Viel gravierender ist allerdings das Problem der Standardisierung. Es gibt zwar das offene Dateiformat Industry Foundation Classes (IFC), das vermeintlich den Datenaustausch zwischen BIM-Modellen gewährleistet, doch in der Praxis ist IFC kein Allheilmittel. Zum einen hat es seine Wurzeln in der Hochbauwelt respektive in der Automobilindustrie und ist demnach für den Tiefbau nur eingeschränkt anwendbar, zum anderen kann ein BIM-Prozess, der nicht standardisiert ist, qua Definition überhaupt nicht mit einer Standard- Schnittstelle definiert werden. So vielschichtig BIM-Prozesse sind, so unterschiedlich sind auch die Anforderungen an den Datenaustausch.
Standards gefragt
Was also in der Branche gefordert wird, ist ein zentrales Standardisierungsgremium auf höchster Ebene. Der Gemeinsame Ausschuss Elektronik im Bauwesen (GAEB) könnte hier als Vorbild fungieren. Hier wurde ab 2005 auf ministerieller Ebene ein Standard für den Datenaustausch im Ausschreibungsprozess aus der Taufe gehoben, der heute in der Praxis auf breiter Ebene funktioniert.

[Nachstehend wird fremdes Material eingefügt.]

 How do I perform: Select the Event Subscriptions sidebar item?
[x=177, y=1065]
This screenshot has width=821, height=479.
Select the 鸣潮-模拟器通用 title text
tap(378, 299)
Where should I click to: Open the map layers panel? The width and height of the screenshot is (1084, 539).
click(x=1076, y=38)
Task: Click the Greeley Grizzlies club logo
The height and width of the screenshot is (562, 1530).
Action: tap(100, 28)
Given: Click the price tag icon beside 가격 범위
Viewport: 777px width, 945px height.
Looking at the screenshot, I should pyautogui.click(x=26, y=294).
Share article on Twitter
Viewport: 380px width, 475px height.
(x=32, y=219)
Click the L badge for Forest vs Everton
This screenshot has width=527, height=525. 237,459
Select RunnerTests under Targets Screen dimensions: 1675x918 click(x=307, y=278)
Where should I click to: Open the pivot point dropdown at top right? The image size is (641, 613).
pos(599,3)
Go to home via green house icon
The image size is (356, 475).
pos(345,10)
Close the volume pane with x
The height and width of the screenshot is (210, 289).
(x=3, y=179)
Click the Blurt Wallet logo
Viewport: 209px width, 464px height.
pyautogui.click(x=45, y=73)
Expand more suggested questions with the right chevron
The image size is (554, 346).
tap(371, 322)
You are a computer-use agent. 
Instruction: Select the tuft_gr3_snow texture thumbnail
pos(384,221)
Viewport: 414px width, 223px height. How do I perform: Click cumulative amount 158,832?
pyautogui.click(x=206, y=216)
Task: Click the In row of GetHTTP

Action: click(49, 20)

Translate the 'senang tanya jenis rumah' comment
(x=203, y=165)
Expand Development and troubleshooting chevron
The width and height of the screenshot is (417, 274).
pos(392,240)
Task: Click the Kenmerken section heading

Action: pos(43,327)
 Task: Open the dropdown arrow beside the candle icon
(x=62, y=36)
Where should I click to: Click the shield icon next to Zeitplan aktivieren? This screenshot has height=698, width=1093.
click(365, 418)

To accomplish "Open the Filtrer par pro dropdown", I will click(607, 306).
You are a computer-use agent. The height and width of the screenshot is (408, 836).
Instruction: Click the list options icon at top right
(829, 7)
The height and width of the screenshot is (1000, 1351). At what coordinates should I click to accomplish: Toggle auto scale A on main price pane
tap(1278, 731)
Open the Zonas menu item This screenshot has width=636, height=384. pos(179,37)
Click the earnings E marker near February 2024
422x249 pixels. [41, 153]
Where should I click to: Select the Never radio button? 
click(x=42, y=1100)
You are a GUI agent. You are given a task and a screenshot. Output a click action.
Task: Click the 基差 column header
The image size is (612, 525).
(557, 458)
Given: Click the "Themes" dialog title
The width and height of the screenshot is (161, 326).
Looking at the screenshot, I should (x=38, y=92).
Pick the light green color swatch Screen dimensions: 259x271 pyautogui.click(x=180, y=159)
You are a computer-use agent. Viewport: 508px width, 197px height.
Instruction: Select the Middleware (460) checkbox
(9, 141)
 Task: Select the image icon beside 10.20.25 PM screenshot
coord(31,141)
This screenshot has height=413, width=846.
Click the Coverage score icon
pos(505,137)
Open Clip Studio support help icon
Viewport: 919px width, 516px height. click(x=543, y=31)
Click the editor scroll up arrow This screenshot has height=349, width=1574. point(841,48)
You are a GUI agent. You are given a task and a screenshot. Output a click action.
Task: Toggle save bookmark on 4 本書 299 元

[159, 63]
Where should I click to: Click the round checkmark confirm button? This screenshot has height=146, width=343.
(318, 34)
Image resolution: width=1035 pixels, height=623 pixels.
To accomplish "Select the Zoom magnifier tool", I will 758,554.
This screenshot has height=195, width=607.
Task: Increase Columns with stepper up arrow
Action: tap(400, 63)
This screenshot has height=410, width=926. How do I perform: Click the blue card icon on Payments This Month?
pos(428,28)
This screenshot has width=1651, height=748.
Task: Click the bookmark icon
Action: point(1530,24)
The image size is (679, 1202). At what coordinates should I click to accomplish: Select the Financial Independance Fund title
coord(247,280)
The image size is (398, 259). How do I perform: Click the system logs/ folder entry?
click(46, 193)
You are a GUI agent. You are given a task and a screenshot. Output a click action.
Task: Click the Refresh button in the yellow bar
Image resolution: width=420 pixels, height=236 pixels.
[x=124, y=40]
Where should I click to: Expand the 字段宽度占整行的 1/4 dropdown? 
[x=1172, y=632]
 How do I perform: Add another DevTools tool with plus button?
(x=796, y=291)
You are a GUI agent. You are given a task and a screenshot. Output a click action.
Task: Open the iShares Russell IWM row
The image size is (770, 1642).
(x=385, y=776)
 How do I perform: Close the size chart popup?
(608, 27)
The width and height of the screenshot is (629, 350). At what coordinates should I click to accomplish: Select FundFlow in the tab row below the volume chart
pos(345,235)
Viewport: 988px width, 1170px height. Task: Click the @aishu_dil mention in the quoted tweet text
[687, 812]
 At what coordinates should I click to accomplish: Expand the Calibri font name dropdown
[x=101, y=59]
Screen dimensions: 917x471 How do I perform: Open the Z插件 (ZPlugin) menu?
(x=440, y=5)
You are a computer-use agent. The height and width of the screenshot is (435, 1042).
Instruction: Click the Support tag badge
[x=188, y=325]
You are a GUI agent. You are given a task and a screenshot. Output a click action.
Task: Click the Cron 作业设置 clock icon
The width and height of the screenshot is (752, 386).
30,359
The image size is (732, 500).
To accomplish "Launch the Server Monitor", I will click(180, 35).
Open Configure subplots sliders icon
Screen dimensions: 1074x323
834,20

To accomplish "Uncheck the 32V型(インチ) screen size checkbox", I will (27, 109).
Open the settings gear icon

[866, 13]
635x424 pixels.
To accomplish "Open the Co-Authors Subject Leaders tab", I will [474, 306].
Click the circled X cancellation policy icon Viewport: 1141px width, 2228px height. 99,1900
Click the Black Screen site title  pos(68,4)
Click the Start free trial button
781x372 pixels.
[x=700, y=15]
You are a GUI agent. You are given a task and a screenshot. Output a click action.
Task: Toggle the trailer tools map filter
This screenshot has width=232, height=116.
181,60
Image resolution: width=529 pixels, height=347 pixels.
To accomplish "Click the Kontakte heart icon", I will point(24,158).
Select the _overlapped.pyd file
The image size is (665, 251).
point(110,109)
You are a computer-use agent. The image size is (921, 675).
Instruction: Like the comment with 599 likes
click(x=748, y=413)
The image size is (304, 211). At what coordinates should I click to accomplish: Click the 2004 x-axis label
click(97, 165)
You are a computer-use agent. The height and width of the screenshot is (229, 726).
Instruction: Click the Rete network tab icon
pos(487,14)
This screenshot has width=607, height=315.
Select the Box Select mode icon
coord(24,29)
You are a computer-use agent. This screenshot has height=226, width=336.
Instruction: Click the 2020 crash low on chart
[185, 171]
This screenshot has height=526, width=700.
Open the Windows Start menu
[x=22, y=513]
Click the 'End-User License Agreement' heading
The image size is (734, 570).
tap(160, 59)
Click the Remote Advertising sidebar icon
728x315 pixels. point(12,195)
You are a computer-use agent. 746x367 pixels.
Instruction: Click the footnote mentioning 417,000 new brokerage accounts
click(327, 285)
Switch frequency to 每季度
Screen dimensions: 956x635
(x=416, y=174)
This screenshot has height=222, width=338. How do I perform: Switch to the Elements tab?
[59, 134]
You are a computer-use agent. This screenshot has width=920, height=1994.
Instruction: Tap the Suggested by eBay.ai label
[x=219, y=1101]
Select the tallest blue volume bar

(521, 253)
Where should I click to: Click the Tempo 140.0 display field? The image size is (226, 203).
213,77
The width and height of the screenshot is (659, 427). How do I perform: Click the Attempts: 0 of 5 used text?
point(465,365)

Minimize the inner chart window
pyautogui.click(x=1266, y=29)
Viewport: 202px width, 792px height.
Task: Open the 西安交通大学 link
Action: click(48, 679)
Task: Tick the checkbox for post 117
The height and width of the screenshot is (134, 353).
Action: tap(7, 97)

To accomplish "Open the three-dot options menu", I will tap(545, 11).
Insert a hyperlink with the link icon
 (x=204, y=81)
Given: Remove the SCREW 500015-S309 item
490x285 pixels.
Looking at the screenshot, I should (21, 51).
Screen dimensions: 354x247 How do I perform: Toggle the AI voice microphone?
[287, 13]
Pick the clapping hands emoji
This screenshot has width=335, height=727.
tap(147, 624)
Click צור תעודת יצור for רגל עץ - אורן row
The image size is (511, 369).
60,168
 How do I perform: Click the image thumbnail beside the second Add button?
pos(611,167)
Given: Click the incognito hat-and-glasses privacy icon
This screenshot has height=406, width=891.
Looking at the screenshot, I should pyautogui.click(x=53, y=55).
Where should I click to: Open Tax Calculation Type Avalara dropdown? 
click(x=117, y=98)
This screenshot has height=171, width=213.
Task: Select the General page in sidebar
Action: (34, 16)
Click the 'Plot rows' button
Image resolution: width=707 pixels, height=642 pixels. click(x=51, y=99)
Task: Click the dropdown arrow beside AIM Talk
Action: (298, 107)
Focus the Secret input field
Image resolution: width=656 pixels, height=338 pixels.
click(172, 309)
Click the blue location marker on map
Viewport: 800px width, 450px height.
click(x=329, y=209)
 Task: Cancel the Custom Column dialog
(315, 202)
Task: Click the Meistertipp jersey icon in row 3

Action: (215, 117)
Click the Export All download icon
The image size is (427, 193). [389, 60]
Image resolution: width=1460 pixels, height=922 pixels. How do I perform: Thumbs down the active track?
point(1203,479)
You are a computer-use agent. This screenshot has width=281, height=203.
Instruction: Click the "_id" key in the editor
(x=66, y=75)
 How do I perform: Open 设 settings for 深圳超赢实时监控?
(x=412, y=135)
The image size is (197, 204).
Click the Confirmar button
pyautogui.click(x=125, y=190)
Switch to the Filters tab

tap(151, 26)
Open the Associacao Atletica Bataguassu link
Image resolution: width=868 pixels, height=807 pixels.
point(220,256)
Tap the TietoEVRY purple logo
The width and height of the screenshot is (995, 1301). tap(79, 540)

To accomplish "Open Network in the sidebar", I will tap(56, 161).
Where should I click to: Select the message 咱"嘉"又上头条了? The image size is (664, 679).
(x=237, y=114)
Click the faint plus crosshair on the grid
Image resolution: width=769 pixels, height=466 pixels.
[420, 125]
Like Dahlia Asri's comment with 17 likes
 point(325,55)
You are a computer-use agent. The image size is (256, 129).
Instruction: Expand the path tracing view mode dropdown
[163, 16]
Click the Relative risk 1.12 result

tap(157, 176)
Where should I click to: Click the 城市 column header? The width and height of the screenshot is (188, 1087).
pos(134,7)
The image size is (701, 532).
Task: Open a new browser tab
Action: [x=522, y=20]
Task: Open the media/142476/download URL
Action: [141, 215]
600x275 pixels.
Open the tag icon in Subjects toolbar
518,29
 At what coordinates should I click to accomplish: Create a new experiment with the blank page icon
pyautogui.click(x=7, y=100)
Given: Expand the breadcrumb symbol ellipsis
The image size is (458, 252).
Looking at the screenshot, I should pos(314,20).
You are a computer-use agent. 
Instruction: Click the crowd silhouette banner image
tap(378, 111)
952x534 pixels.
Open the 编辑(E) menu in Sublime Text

Wird die BIM-Standardisierung sich selbst überlassen, droht ein negatives Szenario: Die Softwarehersteller versuchen, ihre eigenen Lösungsplattformen in den Markt zu drücken, worunter die Interoperabilität leidet. BIM könnte die dringend erforderliche Akzeptanz nur schwer gewinnen. Auch die Deutschen Bauunternehmen, die vorwiegend als Klein- und Mittelständler organisiert sind, könnten zudem international den Anschluss verlieren, weil sie nicht genügend BIM-Expertise aufbauen können.
Der Bundesregierung mag Finnland ein gutes Beispiel sein. Das Land investierte in der Vergangenheit hohe Millionensummen in eine allgemeine Erarbeitung von BIM-Standards – und gilt heute als Paradebeispiel. Finnische Firmen gelten bei BIM inzwischen als europaweit führend. Auch Großbritannien, die Niederlande, Dänemark und Norwegen schreiben die Nutzung von BIM bei öffentlich finanzierten Bauvorhaben bereits heute vor. Die Baufirmen aus diesen Ländern erarbeiten sich zunehmend internationales Renommee. Experten der Baubranche fordern daher, dass die Bundesregierung bei den Investitionspaketen für Infrastruktur auch Initiativen für die Standardisierung von BIM mit berücksichtigt. Im Vergleich zu den Milliarden-Investitionen, die alleine bei Brücken und Straßen geplant sind, ist dieser Anteil verschwindend gering. Bisher gibt es noch keine Initiativen von Bund oder Ländern die Standardisierung voranzutreiben.